Ressources Humaines : la révolution des compétences
17 septembre 2019 - Temps de lecture : 3 min
Point de vue d’Eric Dumartin,
Consulting Director, C2 Consulting
Depuis plusieurs mois j’ai eu la chance d’échanger avec les DRH et responsables formation d’entreprises réputées pour leur innovation sociale et leur effort de formation, et la bonne nouvelle c’est qu’ils sont tous en recherche de nouvelles solutions. J’évite à dessein de dire qu’ils sont perdus, j’étais il y a encore très peu de temps un de leurs pairs et je ne suis pas du genre à me désolidariser aussi vite…et surtout je comprends tout à fait leurs légitimes et intelligentes interrogations.
La suppression du budget formation obligatoire
Leurs interrogations sont déjà une bonne nouvelle car cela signifie qu’ils ont compris que la donne de la formation avait changé, sans que l’on puisse dire avec certitude s’il s’agit d’un effet de la loi du 5 septembre 2018 ou d’une révolution inéluctable dans la manière de gérer les compétences. Beaucoup des deux sans doute mais reconnaissons au moins à la réforme un mérite, celui d’avoir supprimé le budget formation obligatoire. Un peu comme une armoire vide attire les vêtements dont on n’a pas besoin, le budget formation attirait souvent sans cohérence les formations. La question « qu’allons-nous mettre dans le budget formation cette année » était révélatrice du manque de recul sur ce sujet devenu technique et chasse gardée des DRH et responsables formation.
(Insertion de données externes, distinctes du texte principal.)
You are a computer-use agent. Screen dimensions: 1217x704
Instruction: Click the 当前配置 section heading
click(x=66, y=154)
La formation professionnelle et les projets des salariés
Ce que j’ai apprécié lors de mes rencontres avec ces DRH c’est que la question du « combien » vient systématiquement après celles du « quoi » et surtout du « comment ». Un peu comme si un nouvel espace s’ouvrait à eux et qu’ils souhaitaient l’explorer en maximisant leurs chances de succès. J’ai senti leur souci de se mettre au service de leur stratégie d’entreprise mais aussi des projets des salariés.
Bref, il y a en ce moment « un truc » à saisir autour de la formation, encore faut-il savoir par quel bout le prendre.
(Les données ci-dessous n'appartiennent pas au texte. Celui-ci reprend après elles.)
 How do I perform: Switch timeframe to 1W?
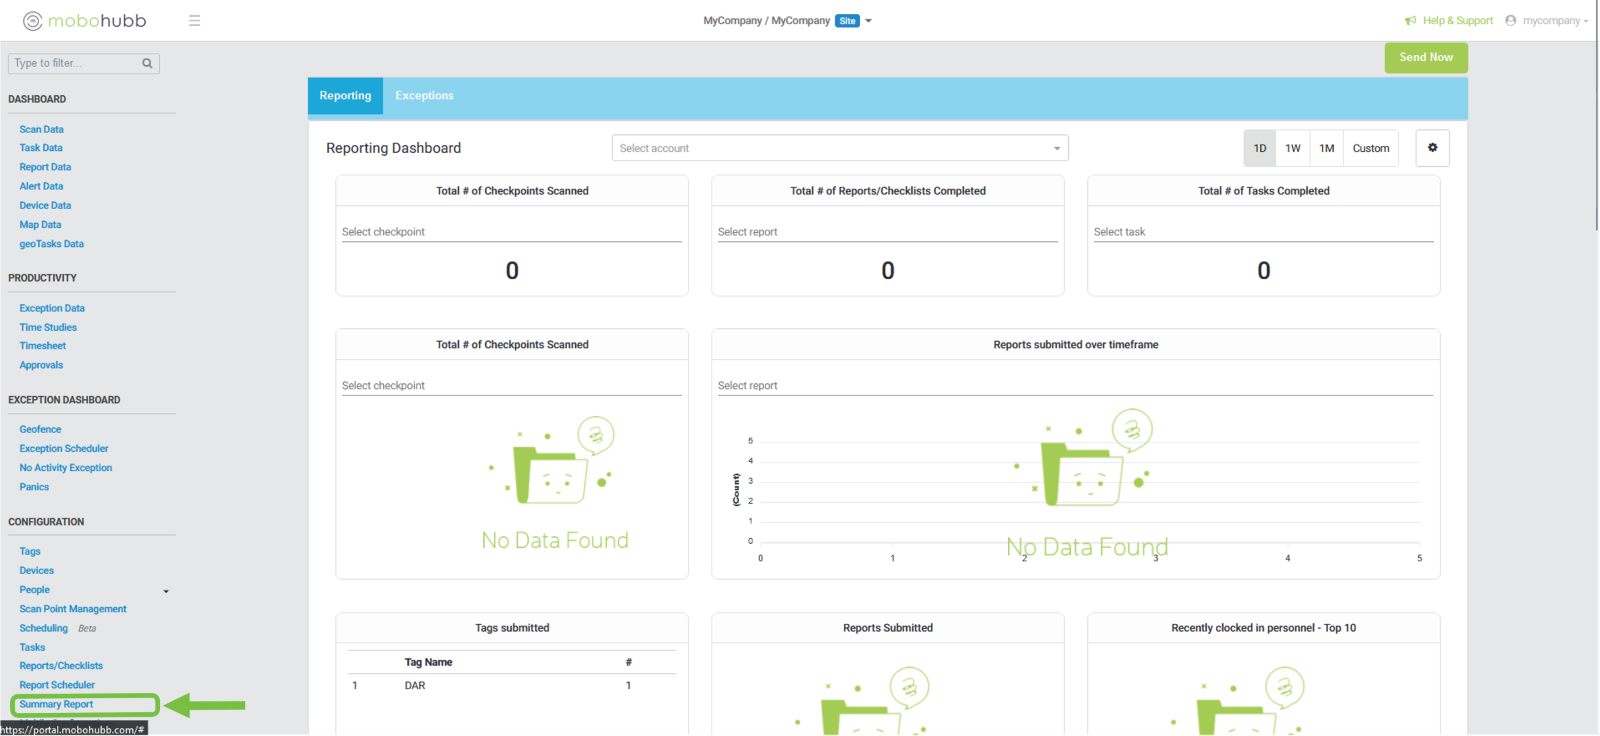click(1293, 148)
Stratégie d’entreprise et formation
Et l’on en vient tout de suite à la stratégie de l’entreprise et à son impact sur l’organisation et les compétences dont elle a besoin qui doit conduire la réflexion. Rien de très nouveau me direz-vous sauf qu’interviennent désormais de façon évidente d’autres paramètres d’importance, comme la nécessité d’attirer de nouveaux collaborateurs, de les garder et de créer un climat propice à la création de valeur. La convergence de ces deux intérêts – employeur/salarié – crée les conditions d’un véritable changement dans l’entreprise, changement qui devrait se retrouver dans le « plan de développement des compétences » instauré par la réforme.
Le plan de développement des compétences
Mais comment aborder ce plan de développement des compétences sans trop se laisser perturber et emporter précipitamment par la ronde des solutions qu’agite frénétiquement le petit monde de la formation et ceux qui font semblant d’avoir tout compris, solutions qui s’appellent AFEST, VAE, IAE, e-learning ?
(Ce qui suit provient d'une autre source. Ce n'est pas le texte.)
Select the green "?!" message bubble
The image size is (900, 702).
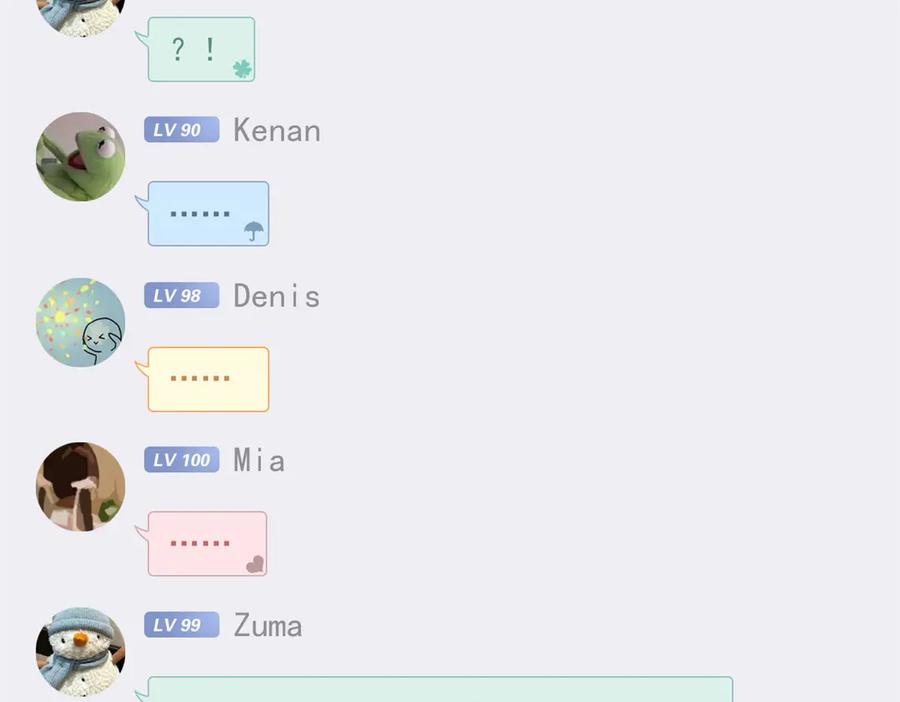[201, 49]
Pistes de réflexion autour du plan de développement des compétences
Livrons quelques pistes de réflexion : et si l’on passait d’une obligation centralisée à une démarche décentralisée pilotée par les projets de l’entreprise… ? Et si l’on consultait de vrais experts de la pédagogie pour construire des solutions vraiment efficaces ? Et si l’on constituait de vrais partenariats avec des écoles, des organismes de formation, des OPCO et que l’on orchestrait son propre écosystème des compétences…
Leur modèle est également bousculé, il faut essayer de se réinventer ensemble, chacun y a intérêt. En amont bien sûr il faut que les DRH prennent un peu de temps pour penser stratégie avant solution, mais le bref moment que nous traversons, où l’on a fait table rase du passé s’y prête formidablement. Louons donc ces DRH que je rencontre et qui cherchent à s’entourer pour mener cette réflexion qui n’est plus exclusivement RH.
Les leviers financiers
Pour finir disons quelques mots sur une de mes marottes, les leviers financiers qui permettent d’engager cette révolution des compétences. Citons en 3 qui me paraissent emblématiques : la possibilité pour les grosses entreprises de créer son propre CFA (Centre de Formation d’Apprentis), une réponse à la pénurie de main-d’œuvre, le CPF cofinancé qui permet à l’entreprise et au salarié d’investir ensemble dans les compétences, sans oublier les financements qui s’adressent spécifiquement aux TPE. Il en existe d’autres mais les exposer sans réflexion stratégique nous ferait vite retomber dans nos vieux démons : faire un plan à partir d’un budget et non à partir d’un véritable projet.